Besó, por última vez, la pista que dominó a su antojo con sus pies y con su alma. Quedaban atrás 200 metros y una medalla de oro, la tercera en París; la oncena en citas paralímpicas y la última de una trayectoria pródiga.
Luego fueron sus brazos alzados hasta los dioses que la admiraron y la revenciaron, en un estadio que le dispensó una despedida a su altura, por el privilegio de la presencia que otros hubiesen querido protagonizar.
Después fue el abrazo fundido con su guía y su otra mitad de las carreras, Yuniol Kindelán, un abrazo eterno, interminable, fundido con las lágrimas se repitieron en el podio y estallaron en muchas partes, mucho más en Cuba, que siguió como siempre los pasos a quien la llenó de orgullo, porque ella misma es un país.
Omara Durán se va de las pistas por el carril de la grandeza; deja un extraño vacío y una vida llena de éxitos. No solo conquistó invicta 11 títulos en Juegos Paralímpicos. Deja casi inalcanzables sus 14 oros mundiales, sus 12 panamericanos y sus récords a todos esos niveles para convertirse en hito, hazaña, proeza.
Dicen, por eso, que fue un beso mutuo con la pista que también lloró por quien deja una carrera de sacrificios enormes, más allá de su discapacidad. En las pistas esta mujer conoció el premio de ser madre y en las pistas dejó también parte de su visión, esa que carga el peso de operaciones aplazadas por la conquista de un sueño, esculpido por el olfato y la capacidad de Mirian Ferrer, su entrenadora, sus ojos.

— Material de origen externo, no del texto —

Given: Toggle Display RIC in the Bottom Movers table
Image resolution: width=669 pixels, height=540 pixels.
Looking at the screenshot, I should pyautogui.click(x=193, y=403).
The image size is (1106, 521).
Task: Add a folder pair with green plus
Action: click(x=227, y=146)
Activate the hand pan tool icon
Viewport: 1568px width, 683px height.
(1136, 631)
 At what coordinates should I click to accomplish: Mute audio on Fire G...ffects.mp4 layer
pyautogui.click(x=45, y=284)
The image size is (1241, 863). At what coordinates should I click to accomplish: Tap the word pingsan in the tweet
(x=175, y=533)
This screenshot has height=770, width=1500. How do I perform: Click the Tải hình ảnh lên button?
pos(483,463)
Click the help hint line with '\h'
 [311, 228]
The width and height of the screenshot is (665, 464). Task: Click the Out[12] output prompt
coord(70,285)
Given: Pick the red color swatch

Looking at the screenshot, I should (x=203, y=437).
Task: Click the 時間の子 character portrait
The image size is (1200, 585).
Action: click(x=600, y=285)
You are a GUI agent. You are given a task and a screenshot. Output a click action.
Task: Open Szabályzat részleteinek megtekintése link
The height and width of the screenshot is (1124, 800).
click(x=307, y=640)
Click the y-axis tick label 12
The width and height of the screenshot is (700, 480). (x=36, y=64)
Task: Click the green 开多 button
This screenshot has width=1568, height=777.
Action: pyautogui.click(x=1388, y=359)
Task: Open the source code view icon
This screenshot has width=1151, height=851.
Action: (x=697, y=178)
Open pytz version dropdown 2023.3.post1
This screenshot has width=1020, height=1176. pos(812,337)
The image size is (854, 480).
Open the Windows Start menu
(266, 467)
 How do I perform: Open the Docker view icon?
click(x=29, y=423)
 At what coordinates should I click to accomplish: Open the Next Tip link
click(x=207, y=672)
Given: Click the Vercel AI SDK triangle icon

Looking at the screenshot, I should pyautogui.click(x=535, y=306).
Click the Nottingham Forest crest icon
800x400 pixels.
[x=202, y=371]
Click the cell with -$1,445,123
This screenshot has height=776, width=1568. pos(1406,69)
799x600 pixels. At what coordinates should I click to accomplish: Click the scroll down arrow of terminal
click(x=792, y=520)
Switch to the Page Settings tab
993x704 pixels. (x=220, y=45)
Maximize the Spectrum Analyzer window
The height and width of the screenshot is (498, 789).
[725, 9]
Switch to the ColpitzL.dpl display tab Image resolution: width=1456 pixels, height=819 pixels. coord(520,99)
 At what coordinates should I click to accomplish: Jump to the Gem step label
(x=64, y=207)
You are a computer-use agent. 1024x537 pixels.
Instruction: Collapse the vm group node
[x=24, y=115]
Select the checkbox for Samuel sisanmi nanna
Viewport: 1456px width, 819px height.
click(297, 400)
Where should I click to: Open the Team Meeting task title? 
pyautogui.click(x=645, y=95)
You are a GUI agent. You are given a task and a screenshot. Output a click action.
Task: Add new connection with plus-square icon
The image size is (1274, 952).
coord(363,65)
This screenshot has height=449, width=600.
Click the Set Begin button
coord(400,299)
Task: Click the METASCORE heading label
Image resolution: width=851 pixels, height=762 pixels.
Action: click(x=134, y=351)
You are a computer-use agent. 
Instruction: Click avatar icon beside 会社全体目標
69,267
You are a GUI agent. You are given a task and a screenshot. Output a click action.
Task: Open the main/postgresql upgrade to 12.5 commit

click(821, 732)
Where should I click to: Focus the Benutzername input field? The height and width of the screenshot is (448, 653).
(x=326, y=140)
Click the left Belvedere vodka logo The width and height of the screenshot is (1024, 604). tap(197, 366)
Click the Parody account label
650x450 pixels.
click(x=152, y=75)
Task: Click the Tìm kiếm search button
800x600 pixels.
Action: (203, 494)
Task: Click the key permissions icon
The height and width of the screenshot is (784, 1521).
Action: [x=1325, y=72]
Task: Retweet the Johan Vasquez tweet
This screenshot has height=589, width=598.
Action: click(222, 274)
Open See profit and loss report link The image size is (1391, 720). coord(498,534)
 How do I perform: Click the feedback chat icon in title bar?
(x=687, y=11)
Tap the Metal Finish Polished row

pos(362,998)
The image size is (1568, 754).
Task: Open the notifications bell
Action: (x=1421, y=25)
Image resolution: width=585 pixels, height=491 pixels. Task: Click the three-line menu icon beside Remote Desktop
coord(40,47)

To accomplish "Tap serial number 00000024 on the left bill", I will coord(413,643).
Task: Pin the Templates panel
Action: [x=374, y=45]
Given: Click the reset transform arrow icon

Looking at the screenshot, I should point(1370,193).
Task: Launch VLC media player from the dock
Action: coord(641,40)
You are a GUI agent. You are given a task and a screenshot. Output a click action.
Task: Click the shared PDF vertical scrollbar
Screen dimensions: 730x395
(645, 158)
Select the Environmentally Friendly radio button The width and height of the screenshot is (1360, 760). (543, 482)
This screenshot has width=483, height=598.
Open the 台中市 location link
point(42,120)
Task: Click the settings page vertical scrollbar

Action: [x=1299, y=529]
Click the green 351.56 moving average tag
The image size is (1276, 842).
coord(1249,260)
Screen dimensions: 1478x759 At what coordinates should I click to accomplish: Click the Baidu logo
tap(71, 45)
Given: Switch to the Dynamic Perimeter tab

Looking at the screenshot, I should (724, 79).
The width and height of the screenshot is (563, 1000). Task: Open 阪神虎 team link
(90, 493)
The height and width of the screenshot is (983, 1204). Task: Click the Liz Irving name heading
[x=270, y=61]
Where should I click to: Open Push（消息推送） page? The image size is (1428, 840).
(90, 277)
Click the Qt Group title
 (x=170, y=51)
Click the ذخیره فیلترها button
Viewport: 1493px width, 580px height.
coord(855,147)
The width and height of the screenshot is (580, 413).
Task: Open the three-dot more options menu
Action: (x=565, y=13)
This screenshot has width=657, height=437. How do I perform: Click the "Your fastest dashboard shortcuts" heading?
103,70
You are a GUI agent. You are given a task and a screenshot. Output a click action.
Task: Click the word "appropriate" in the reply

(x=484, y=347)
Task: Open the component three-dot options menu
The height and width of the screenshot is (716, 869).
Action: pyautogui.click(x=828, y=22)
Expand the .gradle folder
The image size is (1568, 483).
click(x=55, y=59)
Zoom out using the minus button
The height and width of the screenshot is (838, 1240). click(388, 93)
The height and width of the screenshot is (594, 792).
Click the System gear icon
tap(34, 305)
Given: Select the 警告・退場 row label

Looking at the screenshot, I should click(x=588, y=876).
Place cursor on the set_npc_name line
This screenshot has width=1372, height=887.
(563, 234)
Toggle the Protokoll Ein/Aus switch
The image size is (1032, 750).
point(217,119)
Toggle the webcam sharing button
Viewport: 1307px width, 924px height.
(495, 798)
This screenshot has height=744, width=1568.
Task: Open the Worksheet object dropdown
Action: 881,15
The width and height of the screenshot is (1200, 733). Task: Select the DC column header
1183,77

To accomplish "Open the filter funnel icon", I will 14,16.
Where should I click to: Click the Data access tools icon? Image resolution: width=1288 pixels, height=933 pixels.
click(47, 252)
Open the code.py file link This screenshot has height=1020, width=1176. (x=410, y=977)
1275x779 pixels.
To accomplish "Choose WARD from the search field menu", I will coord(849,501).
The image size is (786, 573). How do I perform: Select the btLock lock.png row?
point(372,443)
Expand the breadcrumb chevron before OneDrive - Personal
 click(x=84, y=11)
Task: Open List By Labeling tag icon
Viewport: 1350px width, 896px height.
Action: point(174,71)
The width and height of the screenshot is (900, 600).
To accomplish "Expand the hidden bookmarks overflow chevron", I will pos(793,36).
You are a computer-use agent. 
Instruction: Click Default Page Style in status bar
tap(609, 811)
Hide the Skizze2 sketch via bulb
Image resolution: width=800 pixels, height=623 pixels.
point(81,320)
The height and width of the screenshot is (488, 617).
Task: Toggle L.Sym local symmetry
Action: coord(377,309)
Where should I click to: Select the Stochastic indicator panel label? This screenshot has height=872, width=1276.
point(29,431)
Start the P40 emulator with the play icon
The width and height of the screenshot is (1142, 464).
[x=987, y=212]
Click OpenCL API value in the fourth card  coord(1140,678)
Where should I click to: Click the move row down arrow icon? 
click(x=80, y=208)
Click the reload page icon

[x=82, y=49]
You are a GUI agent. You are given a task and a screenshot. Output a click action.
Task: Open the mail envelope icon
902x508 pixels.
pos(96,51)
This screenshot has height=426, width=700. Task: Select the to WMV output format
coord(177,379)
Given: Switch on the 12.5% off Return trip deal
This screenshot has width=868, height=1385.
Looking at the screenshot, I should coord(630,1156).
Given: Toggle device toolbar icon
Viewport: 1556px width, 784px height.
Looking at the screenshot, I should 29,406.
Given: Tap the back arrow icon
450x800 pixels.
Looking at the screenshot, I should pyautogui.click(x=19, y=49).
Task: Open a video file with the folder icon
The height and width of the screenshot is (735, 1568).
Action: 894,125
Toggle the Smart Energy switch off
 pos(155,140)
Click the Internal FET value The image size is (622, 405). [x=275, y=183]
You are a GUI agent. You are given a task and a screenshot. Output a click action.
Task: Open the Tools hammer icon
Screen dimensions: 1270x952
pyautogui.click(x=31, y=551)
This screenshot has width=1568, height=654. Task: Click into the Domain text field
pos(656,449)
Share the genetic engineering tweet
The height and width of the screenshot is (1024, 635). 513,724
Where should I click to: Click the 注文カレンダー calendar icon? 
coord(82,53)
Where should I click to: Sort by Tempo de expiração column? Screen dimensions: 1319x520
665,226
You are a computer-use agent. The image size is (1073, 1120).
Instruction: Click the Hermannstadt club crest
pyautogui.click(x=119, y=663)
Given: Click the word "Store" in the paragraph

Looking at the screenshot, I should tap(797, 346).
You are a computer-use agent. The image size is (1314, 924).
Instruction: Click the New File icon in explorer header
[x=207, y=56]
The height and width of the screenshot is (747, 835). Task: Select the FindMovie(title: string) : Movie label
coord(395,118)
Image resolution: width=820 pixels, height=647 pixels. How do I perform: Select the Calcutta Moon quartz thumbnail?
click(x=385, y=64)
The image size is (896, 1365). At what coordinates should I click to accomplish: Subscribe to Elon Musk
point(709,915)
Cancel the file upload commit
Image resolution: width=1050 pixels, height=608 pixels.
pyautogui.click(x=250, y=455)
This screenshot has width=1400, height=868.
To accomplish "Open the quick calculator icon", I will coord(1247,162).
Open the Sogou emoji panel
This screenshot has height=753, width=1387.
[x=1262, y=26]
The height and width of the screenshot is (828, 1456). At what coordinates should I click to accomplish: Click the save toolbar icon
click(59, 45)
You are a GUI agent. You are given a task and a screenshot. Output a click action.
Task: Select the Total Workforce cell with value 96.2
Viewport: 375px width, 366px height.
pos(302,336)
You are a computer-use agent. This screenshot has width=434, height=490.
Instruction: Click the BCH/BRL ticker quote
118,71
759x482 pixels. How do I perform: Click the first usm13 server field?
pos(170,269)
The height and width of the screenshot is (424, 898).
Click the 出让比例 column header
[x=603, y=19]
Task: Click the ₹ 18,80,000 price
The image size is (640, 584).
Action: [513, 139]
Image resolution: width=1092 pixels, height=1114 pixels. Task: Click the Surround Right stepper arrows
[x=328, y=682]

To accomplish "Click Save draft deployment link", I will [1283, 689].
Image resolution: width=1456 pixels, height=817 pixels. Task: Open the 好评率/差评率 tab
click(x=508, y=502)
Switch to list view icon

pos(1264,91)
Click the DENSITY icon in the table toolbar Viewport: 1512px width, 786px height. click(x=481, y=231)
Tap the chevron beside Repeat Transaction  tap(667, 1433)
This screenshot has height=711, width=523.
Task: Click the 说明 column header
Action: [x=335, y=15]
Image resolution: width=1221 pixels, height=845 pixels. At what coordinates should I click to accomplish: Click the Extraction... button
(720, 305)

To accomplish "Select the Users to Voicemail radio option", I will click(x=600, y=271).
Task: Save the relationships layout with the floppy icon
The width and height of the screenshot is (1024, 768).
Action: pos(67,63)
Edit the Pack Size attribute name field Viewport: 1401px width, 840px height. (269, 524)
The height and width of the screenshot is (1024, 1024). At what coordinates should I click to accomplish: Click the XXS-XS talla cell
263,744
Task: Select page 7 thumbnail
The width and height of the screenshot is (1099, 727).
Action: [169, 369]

Y quizás porque nos acostumbró a verla ganar, todos confiaron en que en París sus tres títulos serían de rutina. Lo sabían incluso sus rivales, acostumbradas a verle la espalda en todos estos años. Omara llegó y triunfó, habló y ganó, corrió y cumplió.
Salió de las pistas y se reafirmó donde ya había entrado hace rato: a lo más selecto de la historia del deporte mundial sin distinciones por ser una de las atletas más grandes del actual siglo.
Omara Durán corrió por última vez y se va, tal cual es: una diosa, como Atenea, Afrodita o Artemisa, porque como ellas reinó y reinará en el Olimpo. Y su épica es la de Mijaín, Stevenson, Mireya Luis y otros elegidos tan inmortales como ella.
Y porque la vimos correr nueve veces en París sin la sombra de una derrota, a pesar de no haber competido durante todo un año; porque la vimos ganar con la holgura con que lo hizo casi siempre, quedó la sensación de que a esta mujer le caben medallas en las piernas y el corazón
Pero ya lo había dicho antes. Omara Durán se despide y Cuba debe acompañar su decisión con la gratitud hacia quien le regaló todo: entrega, fidelidad, corazón.
Omara se va sin deudas, bañada en oro y, como los grandes, reina.